Prognostic significance of MRI-defined sarcopenia in patients with nasopharyngeal carcinoma: A propensity score matched analysis of real-world data

Radiother Oncol. 2023 Nov:188:109904. doi: 10.1016/j.radonc.2023.109904. Epub 2023 Sep 9.

Abstract

Background and purpose: Image-defined sarcopenia is linked to increased mortality among patients with cancer. Nevertheless, its effect on patients with nasopharyngeal carcinoma (NPC) is incompletely established. This study's aim was to investigate the prognostic significance of MRI-defined sarcopenia on the survival of patients undergoing concurrent chemoradiotherapy (CCRT) ± inducing chemotherapy (IC) for NPC treatment.

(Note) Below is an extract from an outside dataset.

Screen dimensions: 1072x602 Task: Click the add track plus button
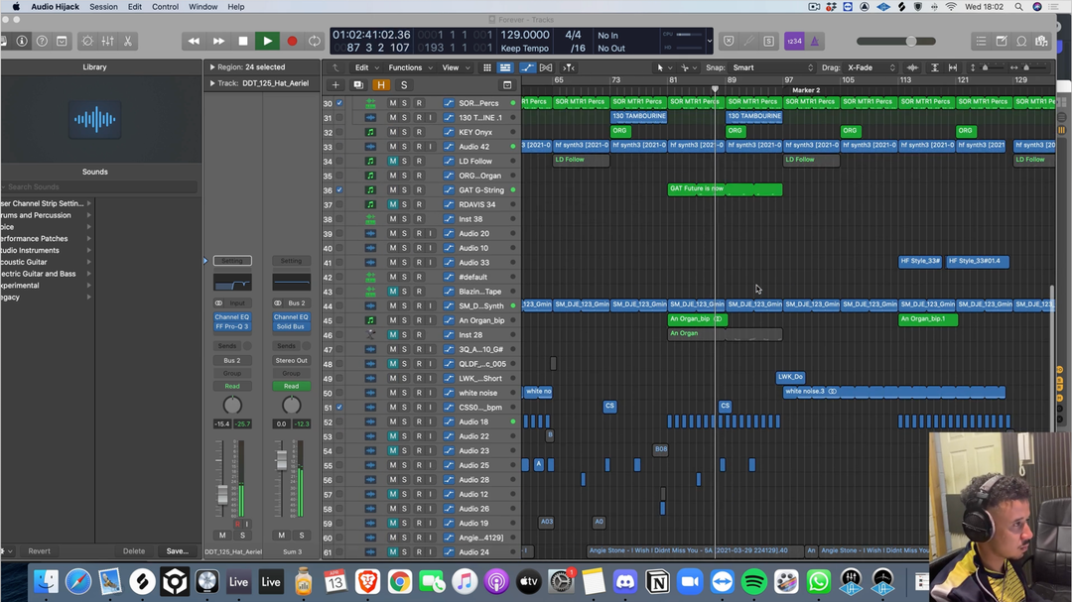click(x=335, y=85)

Methods: 1,307 patients with stage II-IVa NPC were included in this retrospective study. Sarcopenia was defined using skeletal muscle index (SMI) determined through baseline MRI at the C3 level. The association of sarcopenia with overall survival (OS) and progression-free survival (PFS) was assessed by Cox regression models using 1:1 propensity score matching (PSM) analysis. We also conducted a stratification analysis using BMI and treatment strategies.

Results: Sarcopenia was an independent risk factor for both OS and PFS (all P < 0.05). However, BMI was not substantially linked to OS and PFS (all P > 0.05). Sarcopenic patients showed lower rates of OS (HR = 2.00, 95% CI: 1.54-2.60, P < 0.001) and PFS (HR = 1.67, 95% CI: 1.35-2.07, P < 0.001) in contrast with nonsarcopenic patients. According to stratification analysis, being overweight was linked to a protective effect in nonsarcopenic patients only. Sarcopenic patients showed similar OS and PFS regardless of the treatment modality.

Conclusions: Sarcopenia is underrecognized in NPC patients. Measurement of sarcopenia using routine MRI scans in NPC patients provided significant prognostic information, outperforming BMI. Patients with sarcopenia failed to benefit from an additional IC regimen.

Keywords: Magnetic resonance imaging; Nasopharyngeal carcinoma; Sarcopenia; Skeletal muscle index; Survival.